Per la prima Camera civile del Tribunale d'appello

Il presidente                                                             La segretaria

 

 

 

 

 

 

 

 

Rimedi giuridici

Nelle cause senza carattere pecuniario il ricorso in materia civile al Tribunale federale, 1000 Losanna 14, è ammissibi- le contro le decisioni previste dagli art. 90 a 93 LTF per i motivi enunciati dagli art. 95 a 98 LTF entro il termine stabilito dall'art. 100 cpv. 1 e 2 LTF (art. 72 segg. LTF). Nelle cause di carattere pecuniario il ricorso in materia civile è am­missi­bile solo se il valore litigioso ammonta ad almeno 30 000 franchi; quando il valore litigioso non raggiunge tale importo, il ricorso in materia civile è ammissibile se la controversia concerne una questione di diritto di importanza fondamenta- le (art. 74 LTF).

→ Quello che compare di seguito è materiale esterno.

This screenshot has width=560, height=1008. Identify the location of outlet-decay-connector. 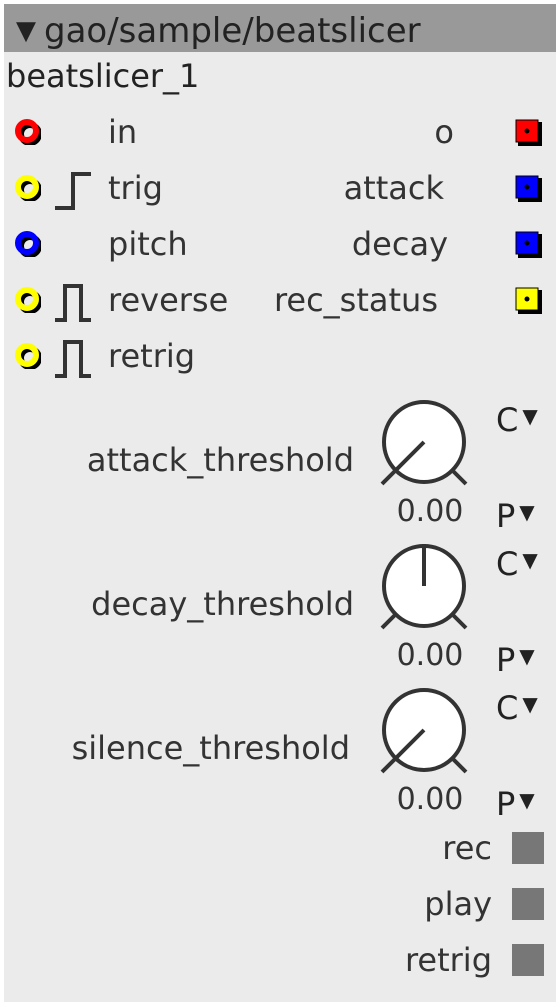
(528, 244).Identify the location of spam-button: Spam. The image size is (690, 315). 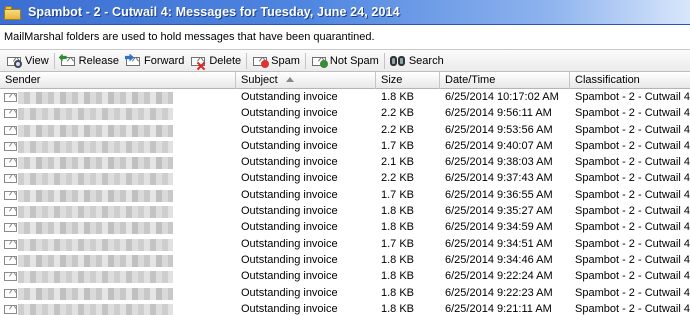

La legittimazione a ri­correre è disciplinata dall'art. 76 LTF. Laddove non sia ammissibile il ricorso in materia civile è dato, entro lo stesso termine, il ricorso sussidiario in materia costituzionale al Tribunale federale per i motivi previsti dall'art. 116 LTF (art. 113 LTF). La legittimazione a ricorrere è disciplinata in tal caso dall'art. 115 LTF.